-- BEGIN DATASET EXTRACT --

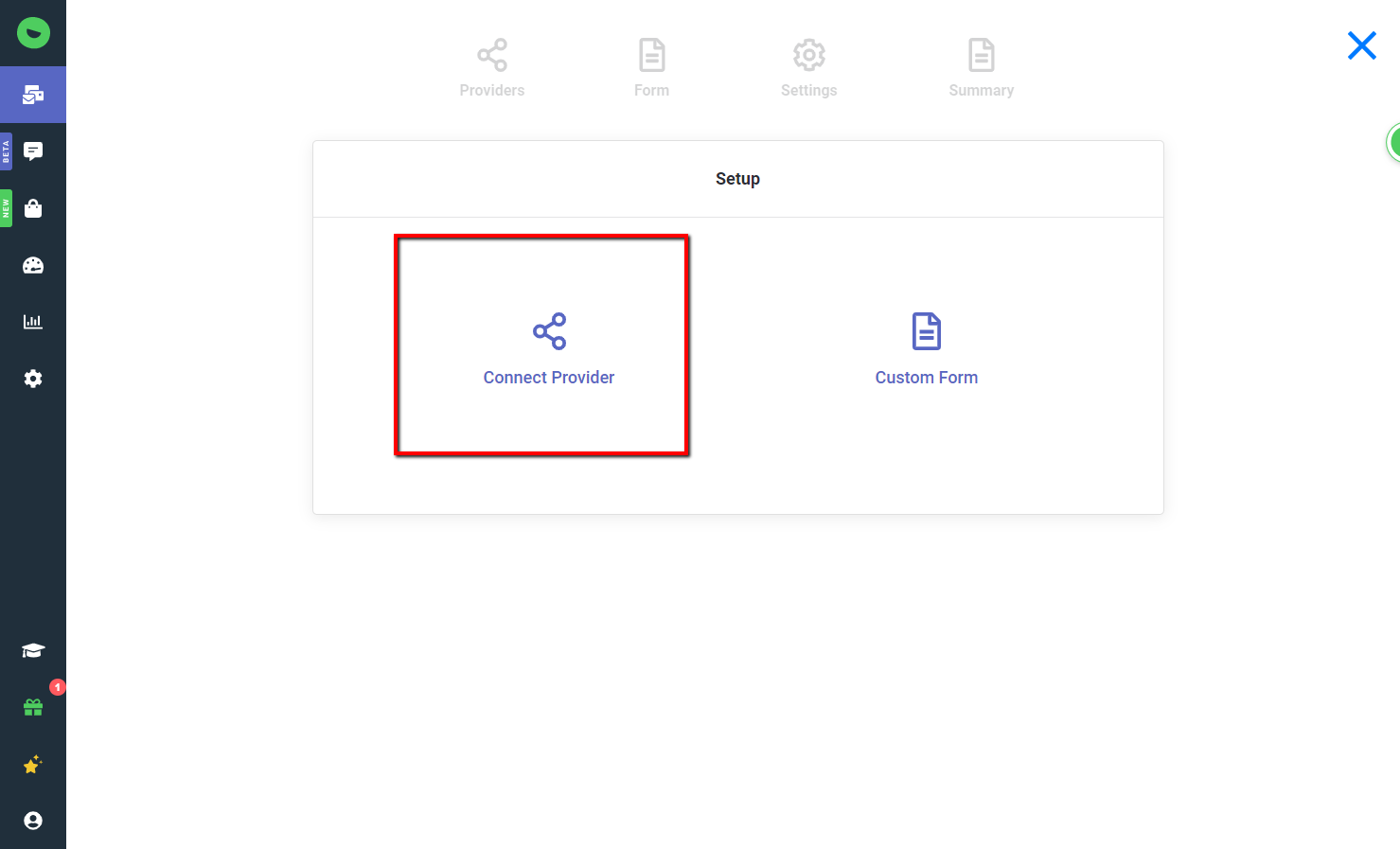Switch to the Providers setup step
This screenshot has width=1400, height=849.
point(491,66)
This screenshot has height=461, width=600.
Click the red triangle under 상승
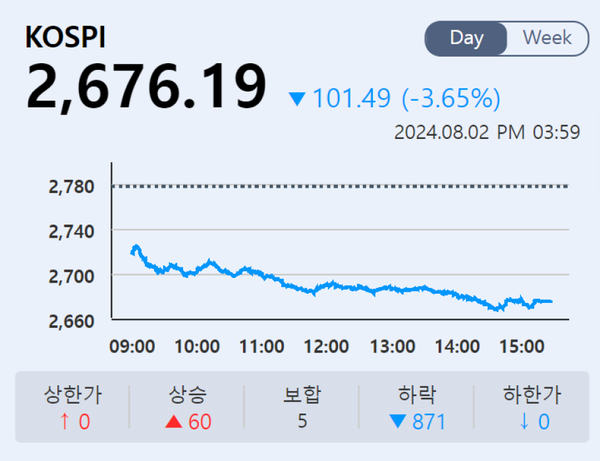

-- END DATASET EXTRACT --

(PROBLEM TO SOLVE) Can you write out all of the above records again with "triangle" switched to "marker", leaving everything else unchanged and the pictures out?

(EXERCISE ANSWER)
Switch to the Providers setup step
This screenshot has width=1400, height=849.
point(491,66)
This screenshot has height=461, width=600.
Click the red marker under 상승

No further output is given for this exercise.